2ème album de Téta, le guitariste aux doigts de fée
Balafomanga production
Entre jazz et blues, rythmes ternaires du tsapiky et improvisations.
Le mastering léché du nouvel album de Téta, intitulé Fototse racines roots, nous transporte sans préambule en plein cœur de Madagascar.
Enregistré en studio et en extérieur, nous sommes accueillis dès la première bande son par le bruit des vagues, puis d’un véhicule motorisé ou de sable ! La guitare de Téta s’approche, doucement, puis repart aussitôt.
Dans le deuxième morceau de l'album, elle ré-apparait, suivant son propre rythme, entre accords paisibles et danses de doigts effrénées. La voix de Téta parfois redoublée par celle de Kira offre de courtes échappées polyphoniques.
Dans chacune de ces quinze pistes, Téta chante la tradition et les croyances de son pays. Il transmet la bonne parole. Argent, hommage à la terre nourricière, à la mer, vertus de l’éducation, amour, dénonciation des injustices et des inégalités sociales… Téta aborde de nombreux thèmes de la société malgache semblant être autant de petites morales à usage public.

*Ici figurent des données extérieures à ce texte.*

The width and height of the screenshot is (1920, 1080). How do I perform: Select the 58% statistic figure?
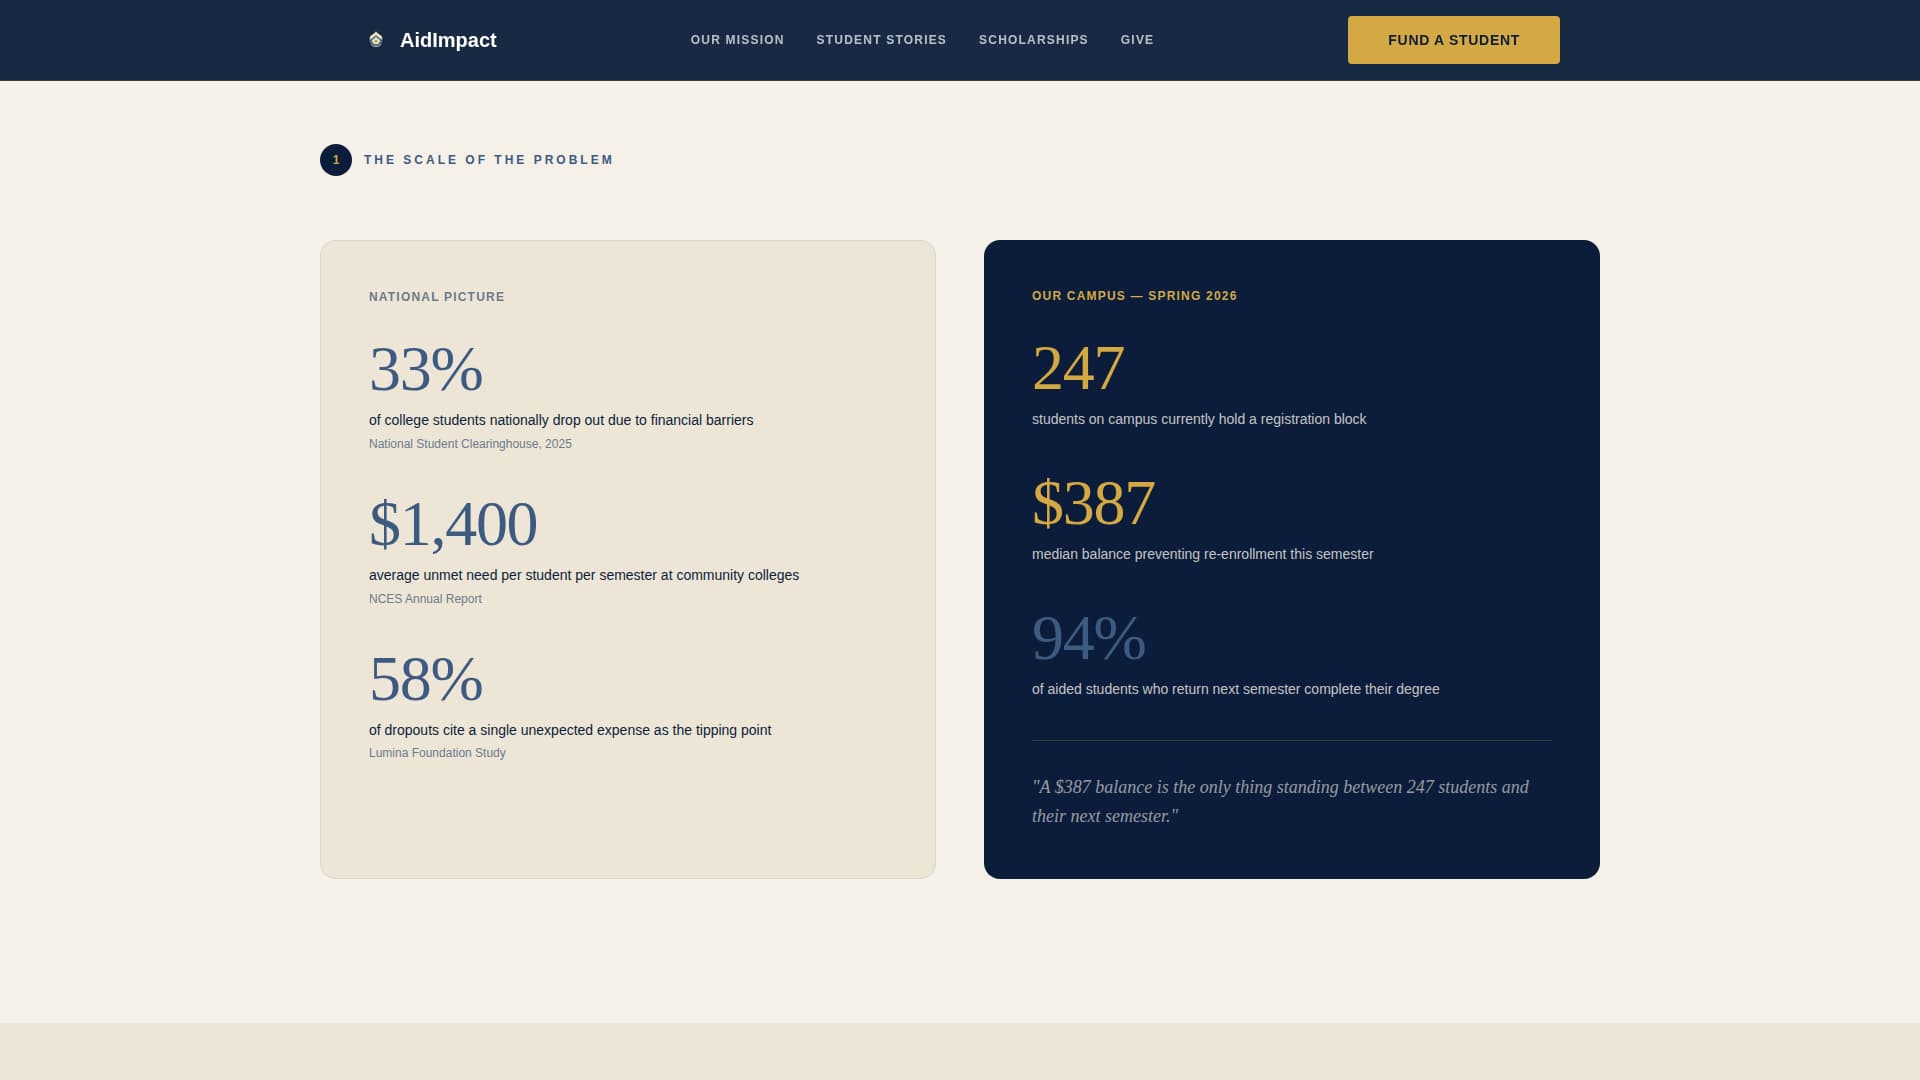425,681
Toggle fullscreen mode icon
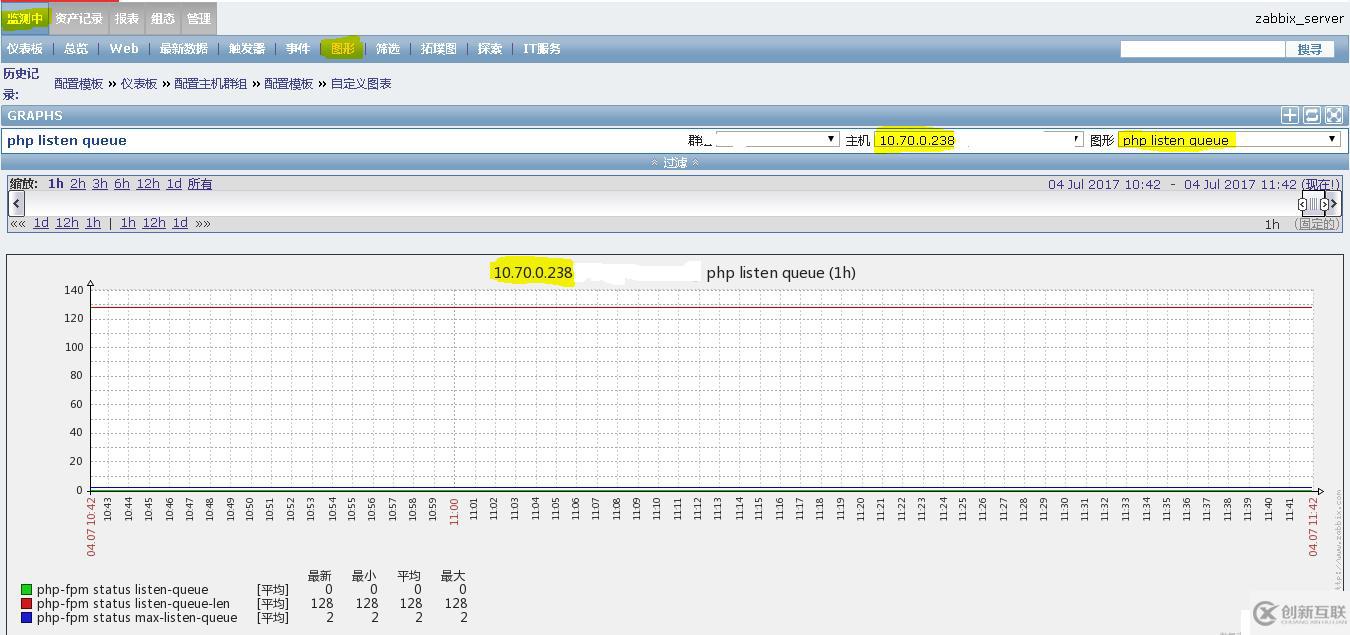Screen dimensions: 1350x635 tap(1333, 115)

Le slam de Mohamed Ali Ivesse alias Momo intervient dans « Ambarambao » tel l‘apparition d’un fantôme. Interrompant Téta, Momo scande son texte d’une voix profonde et impérieuse. Puis, disparition abrupte de Momo. Un phénomène, également notable dans chacun des morceaux et des accords de Téta. Cet imprévisible instrumentiste surprend par sa dextérité et sa capacité à maîtriser sa musique. On ne saurait prédire quand un morceau est sur le point de se terminer ou lorsqu’un nouveau rythme se prépare.

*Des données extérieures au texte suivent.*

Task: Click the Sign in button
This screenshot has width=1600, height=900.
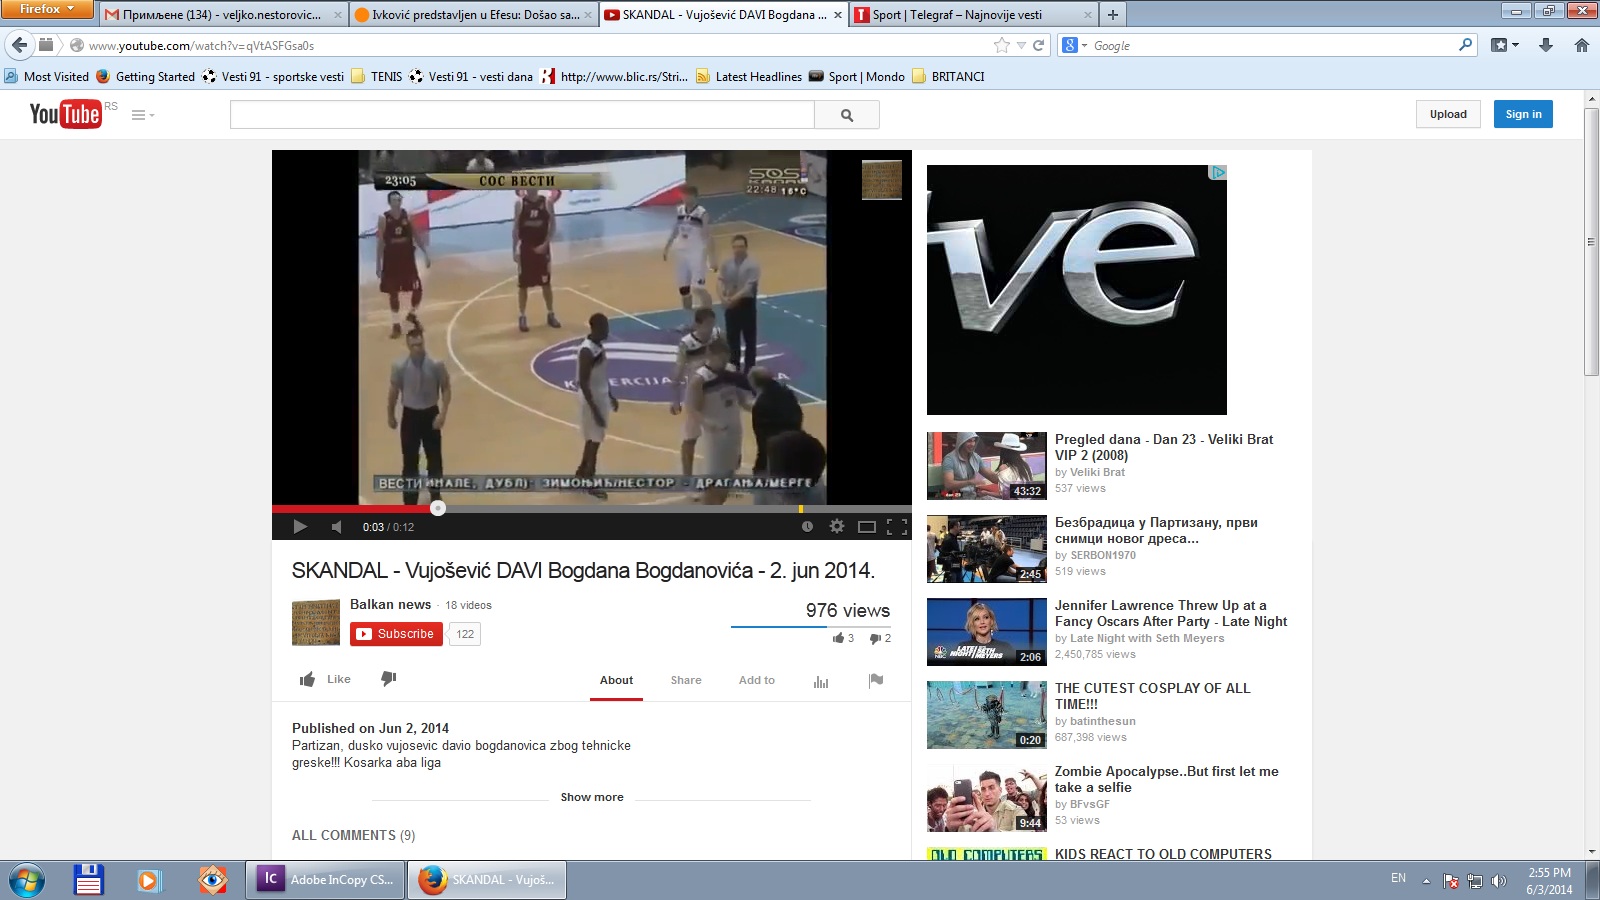Action: point(1523,114)
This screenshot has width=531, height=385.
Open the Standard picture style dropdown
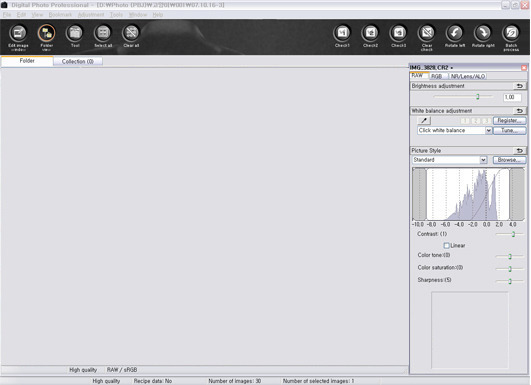pyautogui.click(x=483, y=160)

La durée de chacun des morceaux n’est ici d’aucune aide. Elle est trop variable. Alors, il ne nous reste plus qu’à nous laisser porter par le rythme diablement enivrant de ce quinze pistes. Et, à nous laisser ondoyer, au creux de ses vagues.
ZOOM
Un peu d’histoire
Il y grandit en s’exerçant d’abord à la mandoline pour lui préférer à l’âge de 8 ans la guitare. Enfant, il accompagne son père et deux de ses frères, dans les provinces voisines pour animer les bals poussières et les cérémonies traditionnelles de la région. Le tsapiky, style musical malgache, berce son enfance. Il apprend les rythmes ternaires, les coutumes et valeurs contées dans ces chansons.
Au début de son adolescence, il met fin à ses études pour s’adonner entièrement à la musique et aider sa famille. Son don de guitariste hors pair l’amène rapidement à jouer seul dans les cérémonies traditionnelles et les bals poussières.
Par la suite, il forme différents groupes et se lance en 2007, dans une carrière solo. En 2009, il enregistre son premier album Any Aminao Any. Deux ans plus tard, il est le gagnant du prix Musique de l’Océan indien.
L’année suivante, sort son album Fototse racines roots. Enregistré sur place, l’album 100% malgache, est fait d’une matière rare, des mains de l’homme aux doigts de fée.